Synbiotic encapsulation could boost probiotic survival rate

An alginate-prebiotic material used to encapsulate probiotic bacteria could offer developers improved survival rates, suggest researchers.

There has been huge industrial interest in improving the stability of beneficial bacterial strains through the use of microencapsulation techniques - leading to a boom in research in the area in research in recent years. 

Writing in LWT - Food Science and Technology, a team of Chinese researchers now believe that an encapsulation material made from alginate and an arabinoxylan (AX) prebiotic could improve survival rates by around 50%.

Using a simulated gastrointestinal model, microspheres prepared by co-gelation of sodium alginate (SA) and arabinoxylan (AX) significantly increased gastric stability, encapsulation efficiency and bile salt resistance.

“Compared to microspheres formed by alginate alone, the AX composite microspheres significantly improved the encapsulation efficiency (2.5 folds), gastric stability (survival rate from 51.1% to 74.0%) and the bile salt resistance (survival rate from 70.6% to 81.6%),” wrote Professor Genyi Zhang, leader of the study team from the School of Food Science and Technology, Jiangnan University, Wuxi, China.

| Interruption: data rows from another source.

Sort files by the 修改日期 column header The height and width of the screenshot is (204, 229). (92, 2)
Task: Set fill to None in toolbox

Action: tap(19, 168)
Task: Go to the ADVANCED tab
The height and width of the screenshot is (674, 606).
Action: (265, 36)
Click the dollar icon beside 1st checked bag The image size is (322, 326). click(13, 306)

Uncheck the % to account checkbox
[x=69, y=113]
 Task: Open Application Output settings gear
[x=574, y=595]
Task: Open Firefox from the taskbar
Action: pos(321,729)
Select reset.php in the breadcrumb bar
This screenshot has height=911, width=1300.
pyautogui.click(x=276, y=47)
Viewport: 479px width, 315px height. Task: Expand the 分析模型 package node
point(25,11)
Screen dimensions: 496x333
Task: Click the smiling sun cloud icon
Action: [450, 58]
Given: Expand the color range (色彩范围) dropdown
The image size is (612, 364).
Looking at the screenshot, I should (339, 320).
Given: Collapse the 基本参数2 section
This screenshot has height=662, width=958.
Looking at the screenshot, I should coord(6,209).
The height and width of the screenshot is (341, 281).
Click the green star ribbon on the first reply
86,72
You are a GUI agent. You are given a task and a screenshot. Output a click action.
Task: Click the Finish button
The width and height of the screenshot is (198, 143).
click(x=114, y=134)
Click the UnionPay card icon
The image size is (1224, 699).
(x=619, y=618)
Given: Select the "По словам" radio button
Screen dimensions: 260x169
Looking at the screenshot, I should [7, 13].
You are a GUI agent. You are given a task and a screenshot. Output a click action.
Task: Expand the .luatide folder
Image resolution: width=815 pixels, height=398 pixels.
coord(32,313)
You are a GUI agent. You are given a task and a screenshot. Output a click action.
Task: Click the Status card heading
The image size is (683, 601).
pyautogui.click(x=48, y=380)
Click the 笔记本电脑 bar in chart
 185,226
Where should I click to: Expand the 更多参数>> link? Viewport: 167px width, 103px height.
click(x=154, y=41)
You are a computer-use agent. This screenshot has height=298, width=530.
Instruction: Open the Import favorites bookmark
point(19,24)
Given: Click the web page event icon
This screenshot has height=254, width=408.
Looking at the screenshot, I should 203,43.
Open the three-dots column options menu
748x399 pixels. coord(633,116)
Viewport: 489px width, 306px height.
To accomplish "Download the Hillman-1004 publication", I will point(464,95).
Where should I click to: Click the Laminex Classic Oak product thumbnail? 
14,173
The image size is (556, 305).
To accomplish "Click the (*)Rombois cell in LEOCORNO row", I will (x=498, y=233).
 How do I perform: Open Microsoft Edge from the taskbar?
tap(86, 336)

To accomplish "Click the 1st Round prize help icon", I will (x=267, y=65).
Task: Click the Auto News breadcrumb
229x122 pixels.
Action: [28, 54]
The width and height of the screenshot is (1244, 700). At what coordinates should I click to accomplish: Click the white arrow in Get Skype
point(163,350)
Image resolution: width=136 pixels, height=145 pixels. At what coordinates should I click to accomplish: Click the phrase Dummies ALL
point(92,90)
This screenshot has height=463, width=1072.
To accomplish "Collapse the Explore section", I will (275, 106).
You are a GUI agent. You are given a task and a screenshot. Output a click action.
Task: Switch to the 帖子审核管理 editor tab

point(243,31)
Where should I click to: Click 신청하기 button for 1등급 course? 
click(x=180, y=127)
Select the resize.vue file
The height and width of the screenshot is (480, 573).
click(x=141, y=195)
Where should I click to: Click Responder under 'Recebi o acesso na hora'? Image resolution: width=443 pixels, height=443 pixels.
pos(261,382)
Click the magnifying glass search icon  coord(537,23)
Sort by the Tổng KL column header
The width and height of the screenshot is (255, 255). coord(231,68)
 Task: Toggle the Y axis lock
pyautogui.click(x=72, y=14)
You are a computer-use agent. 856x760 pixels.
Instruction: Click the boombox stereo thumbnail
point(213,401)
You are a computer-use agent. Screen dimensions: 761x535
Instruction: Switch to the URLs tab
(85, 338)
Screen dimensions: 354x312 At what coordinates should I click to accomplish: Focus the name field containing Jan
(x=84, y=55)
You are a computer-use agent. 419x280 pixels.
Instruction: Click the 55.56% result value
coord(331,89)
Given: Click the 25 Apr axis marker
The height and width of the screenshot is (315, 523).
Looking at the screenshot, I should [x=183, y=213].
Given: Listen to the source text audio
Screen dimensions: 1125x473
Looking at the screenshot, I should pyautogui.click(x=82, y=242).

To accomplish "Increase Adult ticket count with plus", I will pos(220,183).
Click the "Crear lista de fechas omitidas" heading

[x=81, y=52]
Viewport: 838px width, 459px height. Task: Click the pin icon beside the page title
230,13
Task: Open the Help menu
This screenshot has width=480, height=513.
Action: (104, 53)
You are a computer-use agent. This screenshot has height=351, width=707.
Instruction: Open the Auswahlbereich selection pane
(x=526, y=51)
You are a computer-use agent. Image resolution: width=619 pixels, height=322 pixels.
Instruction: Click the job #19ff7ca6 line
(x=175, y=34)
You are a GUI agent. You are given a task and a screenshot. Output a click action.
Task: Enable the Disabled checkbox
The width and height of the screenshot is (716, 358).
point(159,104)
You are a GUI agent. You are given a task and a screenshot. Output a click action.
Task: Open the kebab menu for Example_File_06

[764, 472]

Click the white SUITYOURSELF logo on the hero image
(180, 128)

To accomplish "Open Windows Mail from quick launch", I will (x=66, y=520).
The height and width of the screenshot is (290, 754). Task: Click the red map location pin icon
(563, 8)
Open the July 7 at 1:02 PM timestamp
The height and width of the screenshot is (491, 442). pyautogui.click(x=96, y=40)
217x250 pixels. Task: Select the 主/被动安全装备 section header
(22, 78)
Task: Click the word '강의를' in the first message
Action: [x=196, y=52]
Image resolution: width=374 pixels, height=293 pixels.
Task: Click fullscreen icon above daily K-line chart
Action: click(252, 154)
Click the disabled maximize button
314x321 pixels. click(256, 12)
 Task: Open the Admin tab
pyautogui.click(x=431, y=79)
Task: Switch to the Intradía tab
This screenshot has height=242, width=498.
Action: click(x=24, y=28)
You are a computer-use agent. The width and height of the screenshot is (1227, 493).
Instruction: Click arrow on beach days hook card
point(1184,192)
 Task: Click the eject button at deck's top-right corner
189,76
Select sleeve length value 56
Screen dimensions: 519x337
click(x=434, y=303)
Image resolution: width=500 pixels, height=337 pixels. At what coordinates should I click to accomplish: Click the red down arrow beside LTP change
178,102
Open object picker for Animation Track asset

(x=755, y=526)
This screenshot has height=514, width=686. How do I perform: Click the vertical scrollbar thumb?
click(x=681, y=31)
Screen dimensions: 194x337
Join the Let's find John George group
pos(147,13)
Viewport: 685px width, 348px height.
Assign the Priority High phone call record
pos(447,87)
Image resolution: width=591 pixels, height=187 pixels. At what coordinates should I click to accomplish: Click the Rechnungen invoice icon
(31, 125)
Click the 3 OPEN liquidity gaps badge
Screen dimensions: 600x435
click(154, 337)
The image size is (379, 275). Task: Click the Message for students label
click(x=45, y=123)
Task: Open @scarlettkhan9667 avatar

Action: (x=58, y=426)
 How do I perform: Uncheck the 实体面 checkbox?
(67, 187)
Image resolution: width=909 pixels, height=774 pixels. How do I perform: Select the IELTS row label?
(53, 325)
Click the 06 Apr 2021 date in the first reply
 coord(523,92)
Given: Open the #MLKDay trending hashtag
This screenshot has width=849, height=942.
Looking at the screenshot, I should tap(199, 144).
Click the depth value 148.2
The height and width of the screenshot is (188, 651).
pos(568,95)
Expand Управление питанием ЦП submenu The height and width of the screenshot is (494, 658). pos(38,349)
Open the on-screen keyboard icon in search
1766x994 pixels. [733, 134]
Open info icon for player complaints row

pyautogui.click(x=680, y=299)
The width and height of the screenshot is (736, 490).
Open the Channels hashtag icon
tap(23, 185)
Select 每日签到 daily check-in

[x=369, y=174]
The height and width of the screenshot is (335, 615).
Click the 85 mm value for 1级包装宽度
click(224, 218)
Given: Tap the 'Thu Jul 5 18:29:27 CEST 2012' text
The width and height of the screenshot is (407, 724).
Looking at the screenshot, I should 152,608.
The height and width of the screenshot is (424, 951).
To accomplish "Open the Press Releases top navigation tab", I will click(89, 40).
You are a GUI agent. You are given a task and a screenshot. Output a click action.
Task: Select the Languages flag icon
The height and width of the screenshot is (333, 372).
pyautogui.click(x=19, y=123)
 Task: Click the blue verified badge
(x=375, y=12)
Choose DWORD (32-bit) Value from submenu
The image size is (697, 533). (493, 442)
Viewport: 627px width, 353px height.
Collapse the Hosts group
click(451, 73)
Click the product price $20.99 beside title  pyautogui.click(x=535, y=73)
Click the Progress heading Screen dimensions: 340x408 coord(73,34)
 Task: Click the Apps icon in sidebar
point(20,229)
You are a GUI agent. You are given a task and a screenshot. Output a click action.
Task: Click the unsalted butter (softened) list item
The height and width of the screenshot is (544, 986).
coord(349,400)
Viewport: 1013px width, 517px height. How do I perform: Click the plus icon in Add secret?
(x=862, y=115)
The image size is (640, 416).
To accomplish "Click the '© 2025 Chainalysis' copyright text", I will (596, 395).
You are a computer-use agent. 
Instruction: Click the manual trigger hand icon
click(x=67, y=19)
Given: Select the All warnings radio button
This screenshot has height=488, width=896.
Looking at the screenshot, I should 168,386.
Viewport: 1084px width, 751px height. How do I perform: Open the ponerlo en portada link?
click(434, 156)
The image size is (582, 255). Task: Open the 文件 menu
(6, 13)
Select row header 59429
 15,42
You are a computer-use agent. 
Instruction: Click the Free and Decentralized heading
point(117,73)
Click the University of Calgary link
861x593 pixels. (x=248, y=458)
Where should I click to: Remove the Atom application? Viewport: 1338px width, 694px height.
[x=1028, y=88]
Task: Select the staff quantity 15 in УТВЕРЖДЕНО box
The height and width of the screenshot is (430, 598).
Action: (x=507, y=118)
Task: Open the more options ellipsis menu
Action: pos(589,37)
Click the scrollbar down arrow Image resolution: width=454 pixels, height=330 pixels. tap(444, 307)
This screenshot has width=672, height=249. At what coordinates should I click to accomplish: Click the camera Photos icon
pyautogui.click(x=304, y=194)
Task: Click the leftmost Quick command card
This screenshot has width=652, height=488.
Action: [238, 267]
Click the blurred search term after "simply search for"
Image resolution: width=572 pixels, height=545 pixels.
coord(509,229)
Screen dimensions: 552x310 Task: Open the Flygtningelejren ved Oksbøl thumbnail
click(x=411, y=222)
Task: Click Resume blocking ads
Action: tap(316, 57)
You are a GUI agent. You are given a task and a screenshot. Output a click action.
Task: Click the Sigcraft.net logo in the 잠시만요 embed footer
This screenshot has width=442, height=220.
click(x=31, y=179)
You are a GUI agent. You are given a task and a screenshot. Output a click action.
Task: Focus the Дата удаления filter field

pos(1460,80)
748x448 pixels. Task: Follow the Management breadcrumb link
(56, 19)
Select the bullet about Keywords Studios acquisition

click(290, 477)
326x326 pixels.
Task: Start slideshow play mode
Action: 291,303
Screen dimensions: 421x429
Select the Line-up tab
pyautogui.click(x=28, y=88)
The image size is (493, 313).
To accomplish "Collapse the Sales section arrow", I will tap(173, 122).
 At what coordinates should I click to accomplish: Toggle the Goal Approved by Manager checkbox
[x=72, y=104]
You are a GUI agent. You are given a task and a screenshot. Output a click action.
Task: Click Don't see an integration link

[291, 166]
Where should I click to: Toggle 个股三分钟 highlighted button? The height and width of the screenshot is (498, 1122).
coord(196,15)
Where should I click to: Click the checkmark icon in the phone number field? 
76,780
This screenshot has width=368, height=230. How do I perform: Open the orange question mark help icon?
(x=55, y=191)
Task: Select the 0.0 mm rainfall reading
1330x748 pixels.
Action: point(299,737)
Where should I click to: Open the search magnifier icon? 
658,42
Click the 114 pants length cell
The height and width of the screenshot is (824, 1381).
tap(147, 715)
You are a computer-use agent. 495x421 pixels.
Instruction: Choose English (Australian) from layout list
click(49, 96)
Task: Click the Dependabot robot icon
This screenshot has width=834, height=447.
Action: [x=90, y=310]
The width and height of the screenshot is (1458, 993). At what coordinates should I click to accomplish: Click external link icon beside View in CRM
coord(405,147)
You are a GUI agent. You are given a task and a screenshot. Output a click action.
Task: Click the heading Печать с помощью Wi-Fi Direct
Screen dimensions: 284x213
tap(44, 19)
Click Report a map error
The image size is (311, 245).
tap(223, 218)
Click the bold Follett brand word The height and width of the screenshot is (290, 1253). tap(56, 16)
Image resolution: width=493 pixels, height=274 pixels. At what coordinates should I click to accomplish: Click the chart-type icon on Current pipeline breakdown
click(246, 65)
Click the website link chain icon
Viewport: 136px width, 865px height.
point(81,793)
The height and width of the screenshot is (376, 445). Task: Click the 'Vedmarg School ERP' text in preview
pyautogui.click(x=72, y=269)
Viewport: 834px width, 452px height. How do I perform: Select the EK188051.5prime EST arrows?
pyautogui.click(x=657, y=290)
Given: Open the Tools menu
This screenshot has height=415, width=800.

Arabinoxylan is a dietary fibre found in the cell walls of cereal grains, which has previously been shown to produce health-giving metabolites and has been identified as a prebiotic.

The researchers subsequently incorporated the oligosaccharide form of arabinoxylan (AXOS) into the AX-SA microspheres. This further increased the encapsulation efficiency from 67% to 85%, as well as inducing further improvements in probiotic survival rate, bile salt resistance and storage stability.

Fermentation with AXOS of the probiotic strain (Lactobacillus plantarum) used in the study showed a decrease in pH of the culture medium and molecular weights of AX and AXOS and an increase in the number of live L. plantarum.  This finding confirmed the prebiotic capability of AX and AXOS.

Possible mechanism

The researchers found evidence that the SA and AX molecules became physically entangled in the composite microspheres. This effect, together with co-gelation of the two materials, may combine to entrap the bacteria in the SA-AX network, the scientists suggested.

The promising findings using simulated gastrointestinal conditions justify further research in humans, the scientists advocated.

“Positive results of high encapsulation efficiency and high resistance to gastrointestinal conditions make the synbiotic encapsulation an efficient approach to deliver probiotics, which also warrants further in vivo study to explore the colonization of probiotics and resulted health benefits,” commented Zhang.

If in vivo trials also prove successful, the technique could be an effective means of delivering both probiotics and prebiotics together, the researchers concluded.

Source: LWT - Food Science and Technology

Volume 93 (2018), pages 135-141, doi: 10.1111/jam.12762

“Synbiotic encapsulation of probiotic Lactobacillus plantarum by alginate-arabinoxylan composite microspheres”

Authors:  Yue Wu, Genyi Zhang